Time went on and finally the growers tried “seeding” their pearls with a pearl from an earlier harvest. This still allowed the pearl to be 100% nacre. And the Chinese freshwater pearls became larger. Much, much larger! The Chinese weren’t talking, but world pearl experts became suspicious & started examining the pearls with radiology and even dissection to try and learn how this was happening. The problem was one had to destroy some of these pricy and still rare large cultured freshwater pearls to determine how they were formed. Surprisingly, they found that the concentric rings of nacre (similar to the growth rings in trees) would sometimes completely change in color partway through the pearl. The exterior of the pearl might be white, but perhaps halfway through its development it appeared pink! This was very surprising – these pearls were formed by taking a previously harvested pearl and reimplanting it into a different mussel to grow a larger pearl! That is why they became known in the jewelry industry as “Born Again Pearls”. Also, it was suspected that some of the freshwater pearls which were reimplanted were inferior in appearance and may have been polished into a round shape prior to being reinserted, to be born again as larger & hopefully rounder pearls.

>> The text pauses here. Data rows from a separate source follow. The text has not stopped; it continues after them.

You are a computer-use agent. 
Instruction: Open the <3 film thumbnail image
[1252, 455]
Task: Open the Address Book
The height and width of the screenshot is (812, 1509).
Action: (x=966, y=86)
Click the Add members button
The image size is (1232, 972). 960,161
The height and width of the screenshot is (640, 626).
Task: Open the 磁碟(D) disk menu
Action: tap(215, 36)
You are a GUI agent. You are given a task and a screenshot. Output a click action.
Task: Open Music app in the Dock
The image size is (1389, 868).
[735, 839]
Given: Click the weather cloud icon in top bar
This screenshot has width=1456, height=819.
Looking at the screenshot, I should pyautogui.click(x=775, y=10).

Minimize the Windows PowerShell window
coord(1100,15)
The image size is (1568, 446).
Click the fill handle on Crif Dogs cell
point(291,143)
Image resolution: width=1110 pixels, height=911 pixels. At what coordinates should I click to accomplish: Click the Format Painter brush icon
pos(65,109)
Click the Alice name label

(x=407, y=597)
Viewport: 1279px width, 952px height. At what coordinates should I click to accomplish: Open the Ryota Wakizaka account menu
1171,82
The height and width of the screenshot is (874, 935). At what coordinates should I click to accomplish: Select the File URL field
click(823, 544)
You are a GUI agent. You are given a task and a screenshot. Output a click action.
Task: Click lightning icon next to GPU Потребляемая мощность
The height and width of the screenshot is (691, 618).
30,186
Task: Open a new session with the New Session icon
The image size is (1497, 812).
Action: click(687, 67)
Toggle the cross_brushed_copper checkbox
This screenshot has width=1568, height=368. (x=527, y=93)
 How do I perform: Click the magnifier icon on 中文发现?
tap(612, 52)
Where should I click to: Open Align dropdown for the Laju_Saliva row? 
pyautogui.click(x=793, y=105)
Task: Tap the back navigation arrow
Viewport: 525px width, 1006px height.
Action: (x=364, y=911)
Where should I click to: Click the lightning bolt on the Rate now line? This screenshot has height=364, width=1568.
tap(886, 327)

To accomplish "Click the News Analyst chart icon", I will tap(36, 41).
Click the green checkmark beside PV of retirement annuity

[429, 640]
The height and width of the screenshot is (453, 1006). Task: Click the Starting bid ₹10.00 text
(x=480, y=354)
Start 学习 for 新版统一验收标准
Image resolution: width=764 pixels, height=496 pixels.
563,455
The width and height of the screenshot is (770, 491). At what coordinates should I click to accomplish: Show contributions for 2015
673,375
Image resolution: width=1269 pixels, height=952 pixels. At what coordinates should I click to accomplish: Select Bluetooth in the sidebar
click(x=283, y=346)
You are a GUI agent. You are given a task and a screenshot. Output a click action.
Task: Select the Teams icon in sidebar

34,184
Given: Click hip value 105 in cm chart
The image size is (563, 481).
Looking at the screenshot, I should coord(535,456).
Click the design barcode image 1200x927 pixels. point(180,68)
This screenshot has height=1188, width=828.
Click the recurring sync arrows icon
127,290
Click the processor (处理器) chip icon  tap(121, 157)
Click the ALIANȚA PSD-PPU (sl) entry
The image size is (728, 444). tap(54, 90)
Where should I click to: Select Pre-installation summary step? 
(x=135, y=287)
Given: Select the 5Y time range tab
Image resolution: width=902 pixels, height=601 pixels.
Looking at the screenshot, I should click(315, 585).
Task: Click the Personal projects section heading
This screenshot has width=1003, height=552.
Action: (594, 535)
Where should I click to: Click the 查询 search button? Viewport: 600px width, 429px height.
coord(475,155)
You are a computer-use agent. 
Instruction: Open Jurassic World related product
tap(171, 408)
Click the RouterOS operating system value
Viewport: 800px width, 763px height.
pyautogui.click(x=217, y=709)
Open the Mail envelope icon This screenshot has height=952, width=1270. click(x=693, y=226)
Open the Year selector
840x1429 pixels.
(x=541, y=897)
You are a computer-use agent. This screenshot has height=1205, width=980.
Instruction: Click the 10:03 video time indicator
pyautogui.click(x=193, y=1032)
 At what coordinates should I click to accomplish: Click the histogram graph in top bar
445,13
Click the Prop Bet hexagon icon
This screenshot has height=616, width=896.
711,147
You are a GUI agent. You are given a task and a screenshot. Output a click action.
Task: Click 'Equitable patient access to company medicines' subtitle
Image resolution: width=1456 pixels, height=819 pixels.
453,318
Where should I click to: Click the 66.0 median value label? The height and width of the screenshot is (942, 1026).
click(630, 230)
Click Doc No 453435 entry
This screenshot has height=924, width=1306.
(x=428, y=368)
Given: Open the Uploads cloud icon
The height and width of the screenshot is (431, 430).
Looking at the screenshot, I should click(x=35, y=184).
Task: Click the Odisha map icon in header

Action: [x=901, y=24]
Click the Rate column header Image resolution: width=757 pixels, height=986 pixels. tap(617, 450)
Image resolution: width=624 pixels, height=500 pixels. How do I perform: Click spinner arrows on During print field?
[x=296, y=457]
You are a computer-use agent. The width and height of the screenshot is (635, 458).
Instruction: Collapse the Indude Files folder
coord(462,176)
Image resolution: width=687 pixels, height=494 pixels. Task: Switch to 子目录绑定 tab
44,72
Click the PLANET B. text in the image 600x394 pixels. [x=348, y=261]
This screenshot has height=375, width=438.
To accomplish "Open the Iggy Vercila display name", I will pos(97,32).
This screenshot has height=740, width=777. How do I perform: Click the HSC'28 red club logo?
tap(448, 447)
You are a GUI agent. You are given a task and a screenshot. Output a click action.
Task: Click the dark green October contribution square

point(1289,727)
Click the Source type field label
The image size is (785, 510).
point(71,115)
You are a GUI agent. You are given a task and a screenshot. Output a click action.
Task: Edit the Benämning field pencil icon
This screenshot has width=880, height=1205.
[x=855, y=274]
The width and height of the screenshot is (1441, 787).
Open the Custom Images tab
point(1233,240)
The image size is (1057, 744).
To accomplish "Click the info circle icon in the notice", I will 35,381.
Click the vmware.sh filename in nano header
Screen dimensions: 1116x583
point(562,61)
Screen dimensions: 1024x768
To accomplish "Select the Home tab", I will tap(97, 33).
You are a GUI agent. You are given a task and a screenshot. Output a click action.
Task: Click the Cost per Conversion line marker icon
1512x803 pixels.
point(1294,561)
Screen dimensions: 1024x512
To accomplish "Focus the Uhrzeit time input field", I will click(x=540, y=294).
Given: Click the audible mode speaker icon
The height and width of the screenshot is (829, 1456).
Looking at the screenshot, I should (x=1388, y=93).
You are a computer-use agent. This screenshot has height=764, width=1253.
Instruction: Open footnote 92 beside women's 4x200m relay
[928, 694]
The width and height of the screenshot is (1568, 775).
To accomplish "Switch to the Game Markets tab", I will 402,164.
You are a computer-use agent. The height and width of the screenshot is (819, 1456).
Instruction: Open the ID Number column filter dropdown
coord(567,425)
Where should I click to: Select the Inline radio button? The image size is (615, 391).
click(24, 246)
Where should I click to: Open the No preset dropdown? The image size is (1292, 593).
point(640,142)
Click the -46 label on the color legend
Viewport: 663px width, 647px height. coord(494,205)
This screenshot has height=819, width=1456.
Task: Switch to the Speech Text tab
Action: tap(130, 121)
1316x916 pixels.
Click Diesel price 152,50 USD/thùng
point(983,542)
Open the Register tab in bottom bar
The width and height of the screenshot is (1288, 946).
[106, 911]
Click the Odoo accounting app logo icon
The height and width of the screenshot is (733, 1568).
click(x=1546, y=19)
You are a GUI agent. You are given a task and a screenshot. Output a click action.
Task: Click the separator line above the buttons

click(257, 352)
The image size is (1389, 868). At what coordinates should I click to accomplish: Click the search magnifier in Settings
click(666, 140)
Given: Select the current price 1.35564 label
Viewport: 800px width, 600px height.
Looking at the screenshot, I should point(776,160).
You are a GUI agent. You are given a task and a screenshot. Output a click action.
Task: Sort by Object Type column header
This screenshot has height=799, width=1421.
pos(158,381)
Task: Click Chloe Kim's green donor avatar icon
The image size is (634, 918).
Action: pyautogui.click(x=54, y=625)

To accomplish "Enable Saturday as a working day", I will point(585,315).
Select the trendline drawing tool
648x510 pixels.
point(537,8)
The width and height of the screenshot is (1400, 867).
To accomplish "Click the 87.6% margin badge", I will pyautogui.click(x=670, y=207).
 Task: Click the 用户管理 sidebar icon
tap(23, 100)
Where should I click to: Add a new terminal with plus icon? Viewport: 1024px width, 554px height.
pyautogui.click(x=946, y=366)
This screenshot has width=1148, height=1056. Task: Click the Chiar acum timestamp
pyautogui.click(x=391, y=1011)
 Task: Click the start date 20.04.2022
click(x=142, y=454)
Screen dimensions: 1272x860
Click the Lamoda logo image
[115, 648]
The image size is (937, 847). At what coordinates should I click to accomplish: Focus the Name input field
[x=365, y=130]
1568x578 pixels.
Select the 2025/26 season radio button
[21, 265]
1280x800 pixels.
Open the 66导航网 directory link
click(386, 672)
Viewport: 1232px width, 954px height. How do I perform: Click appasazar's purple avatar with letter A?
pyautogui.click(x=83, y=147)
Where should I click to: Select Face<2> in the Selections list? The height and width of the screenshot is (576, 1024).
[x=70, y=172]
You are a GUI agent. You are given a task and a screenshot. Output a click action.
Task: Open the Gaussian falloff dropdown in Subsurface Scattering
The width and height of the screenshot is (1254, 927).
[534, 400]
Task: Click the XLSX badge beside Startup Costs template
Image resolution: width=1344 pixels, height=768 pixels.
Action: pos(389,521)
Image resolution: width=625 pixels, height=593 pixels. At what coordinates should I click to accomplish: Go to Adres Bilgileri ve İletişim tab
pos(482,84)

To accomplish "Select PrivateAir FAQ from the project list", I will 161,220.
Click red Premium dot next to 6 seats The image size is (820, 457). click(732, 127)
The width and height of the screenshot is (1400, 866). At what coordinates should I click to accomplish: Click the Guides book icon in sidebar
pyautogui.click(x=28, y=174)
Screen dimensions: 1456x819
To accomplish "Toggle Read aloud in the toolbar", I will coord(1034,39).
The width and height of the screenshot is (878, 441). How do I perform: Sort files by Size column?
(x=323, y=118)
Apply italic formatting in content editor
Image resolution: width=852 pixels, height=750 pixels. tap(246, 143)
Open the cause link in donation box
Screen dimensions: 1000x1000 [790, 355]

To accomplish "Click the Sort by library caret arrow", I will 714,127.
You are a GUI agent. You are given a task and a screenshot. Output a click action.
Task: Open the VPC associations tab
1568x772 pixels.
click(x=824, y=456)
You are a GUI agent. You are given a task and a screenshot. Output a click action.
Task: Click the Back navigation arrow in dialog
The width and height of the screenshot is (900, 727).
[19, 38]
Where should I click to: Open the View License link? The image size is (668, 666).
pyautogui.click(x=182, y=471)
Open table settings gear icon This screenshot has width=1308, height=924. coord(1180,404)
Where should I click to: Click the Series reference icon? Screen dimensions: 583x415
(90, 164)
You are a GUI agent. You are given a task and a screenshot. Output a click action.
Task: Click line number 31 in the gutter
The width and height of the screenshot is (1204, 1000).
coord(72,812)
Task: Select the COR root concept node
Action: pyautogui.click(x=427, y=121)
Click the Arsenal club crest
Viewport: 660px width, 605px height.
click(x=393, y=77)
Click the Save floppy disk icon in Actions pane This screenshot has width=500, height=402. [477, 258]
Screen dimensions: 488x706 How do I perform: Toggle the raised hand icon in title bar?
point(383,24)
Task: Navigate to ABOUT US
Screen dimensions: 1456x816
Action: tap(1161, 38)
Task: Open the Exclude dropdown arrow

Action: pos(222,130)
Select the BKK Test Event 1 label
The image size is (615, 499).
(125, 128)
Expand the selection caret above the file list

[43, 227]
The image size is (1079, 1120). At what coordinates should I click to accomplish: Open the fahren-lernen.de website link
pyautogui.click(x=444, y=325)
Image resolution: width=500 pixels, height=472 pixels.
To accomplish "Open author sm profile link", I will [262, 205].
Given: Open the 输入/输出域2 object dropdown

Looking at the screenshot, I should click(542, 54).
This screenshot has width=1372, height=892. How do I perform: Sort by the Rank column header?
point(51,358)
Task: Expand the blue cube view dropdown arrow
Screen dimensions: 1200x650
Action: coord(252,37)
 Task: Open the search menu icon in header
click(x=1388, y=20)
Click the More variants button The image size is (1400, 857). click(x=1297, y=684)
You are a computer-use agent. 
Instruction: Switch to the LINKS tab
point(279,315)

Another freshwater pearl phenomenon which created lots of excitement among jewelry designers, were wild, plump-bellied pearls with trailing “meteoric tail” shapes dubbed “fireball” pearls. These were bead-nucleated freshwater baroque pearls that looked like baroque pearls from the South Seas. These appeared on the pearl scene in 2006 and seem to have flamed out as the growers have learned to produce the more saleable round & off-round freshwater pearls, instead of the more unpredictable & interesting shapes designers covet. I have a pale pink strand that never fails to get noticed. Industry experts like our own Pearl Society founder, Eve Alfillé, believe that fireball pearls occurred because of the need for speed. Growers were rushing to get these large pearls onto the market. Instead of painstakingly inserting each nucleus into the exact right position, they were dropping the nuclei into the outer edges of the mussels’ mantle tissue where the pearls were more likely to form fireball shapes, going for speed and quantity.
Today you can find enormous cultured Chinese freshwater pearls in round to off round shapes in large sizes of 14- 15 millimeters, of fine luster & color. And now Chinese pearl growers have evolved the beautiful and exciting, enormous soufflé pearls.